Gastar-se até ao fim - Ponto SJ

Gastar-se até ao fim

Se o Papa Francisco será um Santo na porta da frente, certamente o Padre Zé Maria é o rosto de tantos Santos atrás da porta.

Desde a morte do Padre José Maria Brito, sj que ando a pensar escrever sobre ele. Escrevi um texto de gratidão que não consegui ler até ao fim na missa em Évora – tal era o amargo da dor que me ia no coração – e deixei-me ficar, tentando não pensar muito.

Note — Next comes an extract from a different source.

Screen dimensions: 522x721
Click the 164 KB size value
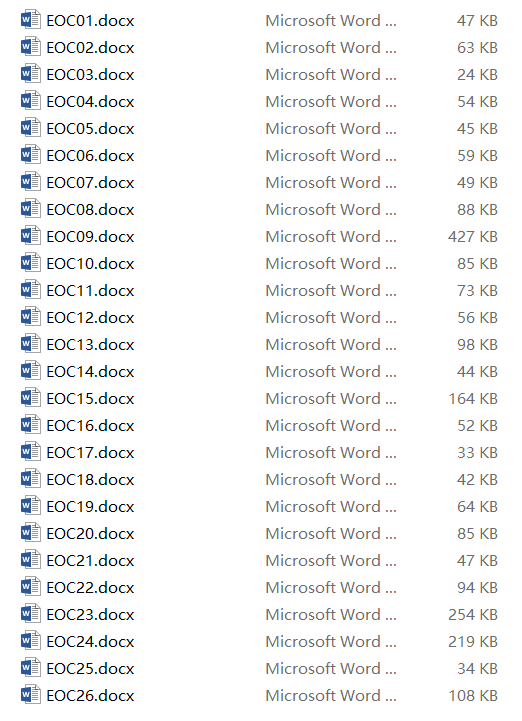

Parece que vivemos uma vida inteira com ele e, na verdade, partilhamos menos de dois anos, mas dois anos vividos numa intimidade de família verdadeira e plena. O Zé Maria fazia família com todos os que se cruzavam com ele. E nós tivemos a graça de nos cruzar.

Na manhã do dia 22 de abril de 2025, dia seguinte ao da morte do Papa Francisco, acordei a pensar no Zé Maria. Fazia nesse dia um ano que tinha adoecido de forma abrupta, fazia um ano que me despedi dele sem saber que o estava a fazer. Veio-me uma tristeza profunda pela saudade que sinto. Passados dois anos da partida do Zé Maria e um ano da partida do Papa Francisco, olho e vejo duas pessoas que em tudo se identificaram com Cristo.

Ao ouvir a notícia da morte do Papa Francisco fui rever o seu aparecimento público último, no Domingo de Páscoa, e veio-me a mesma frase que no dia da morte do Zé Maria: Gastou-se até ao fim!

 

Até ao fim serviram os outros, até ao fim entregaram a vida, humildemente, para que Deus dela dispusesse.

O Papa Francisco deu a última palavra a todos os fiéis da praça de S. Pedro. O Padre Zé Maria deu a sua última palavra a um grupo de jovens da GVX, a quem enviou às dezanove horas e cinco minutos o texto que iriam rezar nessa noite na reunião. Cinco minutos antes de pedir ajuda na sua dor aguda. Ambos frágeis, ambos com uma dor profunda, deram-se e gastaram-se na sua fragilidade. Como Jesus viveram a sua fragilidade com a certeza de serem filhos amados de Deus, sem vergonha de ser fracos, pela certeza que a força lhes vem de Quem tudo nos dá.

Gastaram-se verdadeiramente até ao fim.

Esta frase tem me acompanhado estes dias como exemplo do que é viver para a maior glória de Deus. Procurar e encontrar Deus em todas as coisas para em tudo O Amar e Servir.

Viveram assim o Papa Francisco e o Padre Zé Maria. Seguindo o exemplo do seu companheiro Inácio e de tantos amigos de Jesus, viveram em comunhão profunda com Deus. Até ao fim serviram os outros, até ao fim entregaram a vida, humildemente, para que Deus dela dispusesse. E Deus dispôs, com toda a liberdade, e fez maravilhas.

Viveram vidas plenas e que nos despertam o desejo de ser Zé Maria, de ser Francisco, de ser como eles foram, o rosto do Cristo vivo no mundo. Deste Cristo que também se gastou e se derramou na humanidade inteira.

O Papa Francisco e o Padre Zé Maria foram dois homens de diálogo, de abertura, de relação, de escuta e de ação. Homens de pontes e de construir uma igreja sem portas e sem preconceitos.

Controversos às vezes – até pareciam de esquerda, diziam algumas vozes dissonantes – mas na verdade abertos à diferença, ao aceitar do outro, como é, com a sua realidade e a sua fragilidade.

Muitas vezes me pergunto como viveram assim, com um coração tão disponível e misericordioso. Só uma vida de oração profunda o terá permitido. Só uma ligação visceral ao mais profundo do Coração de Jesus lhes deu a liberdade de viver verdadeiramente em Contemplação para Alcançar Amor.

Sei que há festa no Céu e que nos guardam a todos e peço que intercedam por este mundo que tanto precisa de pontes e de escuta. Se o Papa será um Santo na porta da frente, certamente o Zé Maria é o rosto de tantos Santos atrás da porta.

Que sejam exemplo para nós e que saibamos gastar-nos até ao fim como fizeram o Zé Maria e o Papa Francisco, pois só assim viveremos vida plena e verdadeira.

* Os jesuítas em Portugal assumem a gestão editorial do Ponto SJ, mas os textos de opinião vinculam apenas os seus autores.